Batten down the hatches, pull down the shutters, say your last goodbyes…I think the apocalypse may be coming. No, I didn’t just get my hands on a DVD copy of that hopeless disaster-of-a-disaster movie 2012, instead, I’m listening to the album Hypergraphia from Chokeules. So what’s the deal? Well, it’s a rap album, and I kinda like it.
My motto used to be that I’d listen to ‘anything except rap or country’. However, in recent years I’ve felt the need to redefine that motto to being ‘anything except gansgta rap or 99.9% of country’ (the 99.9% being all those guys in cowboy hats on CMT singing the same songs about their truck, their dog, their gun and losing their girl.) I switch-off to rap music for similar reasons that I ignore most of country, that being the repetition of tired and unappealing themes, especially songs about money, bling bling, ‘bitches’, and, uh, popping caps in people. Chokeules, a member of London, ON hip-hop trio Toolshed, brings something a little different to the table with his debut solo album, with creative lyrics, and rhymes that don’t sound worn-out, and really, these should be the essential qualities of any MC. Choke sounds off on this very topic with the penultimate track “Not Enough” – “too many MC’s, not enough skills” – and the tracks that come before this have enough lead to add the necessary weight to it all (and I’m talking about pencil lead, that’s the best form of ammunition for rap, let’s forget about guns.)

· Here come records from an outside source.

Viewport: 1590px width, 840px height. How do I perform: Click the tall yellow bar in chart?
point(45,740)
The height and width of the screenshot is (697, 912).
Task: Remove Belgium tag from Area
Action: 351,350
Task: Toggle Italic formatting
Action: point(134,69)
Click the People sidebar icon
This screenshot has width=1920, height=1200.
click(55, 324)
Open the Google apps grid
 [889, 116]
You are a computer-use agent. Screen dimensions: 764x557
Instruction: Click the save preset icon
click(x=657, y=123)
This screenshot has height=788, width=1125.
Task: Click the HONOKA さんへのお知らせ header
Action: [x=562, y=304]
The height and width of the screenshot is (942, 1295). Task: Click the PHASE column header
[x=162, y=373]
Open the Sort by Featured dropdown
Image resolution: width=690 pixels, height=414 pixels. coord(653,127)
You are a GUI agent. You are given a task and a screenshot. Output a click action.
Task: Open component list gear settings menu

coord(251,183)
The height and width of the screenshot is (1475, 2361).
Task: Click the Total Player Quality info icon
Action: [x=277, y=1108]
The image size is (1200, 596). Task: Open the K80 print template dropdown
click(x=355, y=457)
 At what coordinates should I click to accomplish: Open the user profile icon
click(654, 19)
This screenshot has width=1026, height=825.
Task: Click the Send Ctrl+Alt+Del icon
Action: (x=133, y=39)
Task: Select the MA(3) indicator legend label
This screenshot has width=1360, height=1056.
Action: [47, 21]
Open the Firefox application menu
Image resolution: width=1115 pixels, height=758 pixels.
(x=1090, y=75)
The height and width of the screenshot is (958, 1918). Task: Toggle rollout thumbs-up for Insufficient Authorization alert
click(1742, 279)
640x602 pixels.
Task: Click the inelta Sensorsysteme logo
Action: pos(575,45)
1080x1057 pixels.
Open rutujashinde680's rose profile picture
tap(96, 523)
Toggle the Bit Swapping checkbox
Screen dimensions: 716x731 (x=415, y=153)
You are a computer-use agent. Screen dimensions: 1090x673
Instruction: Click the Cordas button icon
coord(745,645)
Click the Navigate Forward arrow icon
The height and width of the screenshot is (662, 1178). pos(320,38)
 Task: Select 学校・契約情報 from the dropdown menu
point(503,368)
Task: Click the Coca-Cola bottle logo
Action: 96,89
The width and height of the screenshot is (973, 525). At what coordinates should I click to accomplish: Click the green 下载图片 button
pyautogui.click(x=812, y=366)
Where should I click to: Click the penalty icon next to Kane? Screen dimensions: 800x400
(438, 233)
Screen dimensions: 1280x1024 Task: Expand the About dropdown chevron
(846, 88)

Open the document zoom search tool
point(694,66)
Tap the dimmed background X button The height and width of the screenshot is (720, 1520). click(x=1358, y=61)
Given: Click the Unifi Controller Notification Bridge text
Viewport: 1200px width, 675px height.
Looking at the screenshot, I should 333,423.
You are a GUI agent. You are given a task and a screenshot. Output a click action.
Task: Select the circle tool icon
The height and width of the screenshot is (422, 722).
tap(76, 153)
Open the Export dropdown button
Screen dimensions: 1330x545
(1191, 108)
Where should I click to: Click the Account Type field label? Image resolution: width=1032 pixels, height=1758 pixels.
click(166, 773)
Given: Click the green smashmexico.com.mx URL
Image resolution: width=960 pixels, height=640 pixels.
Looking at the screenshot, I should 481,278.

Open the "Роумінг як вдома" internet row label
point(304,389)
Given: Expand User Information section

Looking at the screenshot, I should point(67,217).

The opener “Life Twice” has a bouncing fresh vibe and does a great job of summing up the whole ethos of the album – “We write to live life twice” is an inspired rhyme, and much more high quality writing can be found throughout Hypergraphia, which is appropriate given the album’s title (hypergraphia is an overwhelming urge to write.)
Don’t expect to see Choke in a music video throwing money at the camera, “money talks but its not my language” is the key line from the lyrical powerhouse that is “So Money”, and his openness about being a skint, normal guy like the rest of us adds to the appeal for me. In other areas Choke goes all motivational, especially with “Feel Free”, another lyrically outstanding track, and the words are spat out with enough venom to make it both powerful and, once again, real. “Feel Free” is the Rocky montage underdog anthem of the album. There are definitely some values here but Choke can pull these off without sounding like the Fresh Prince Will Smith, and while this isn’t gangsta rap neither is it straight-edge, and their is also plenty of fun and wit with lines like: “let’s crank it to charbroiled, then get stoned all day like a Gargoyle” (“Lyrical Dope”).
The creativity and the energy is reminiscent of early Eminem when he was at his most pissed-off and raw, but the lyrical content is far less disturbed, equally as real and easier to like with a clear conscience. This is the freshest thing I’ve heard from North American rap in a long time.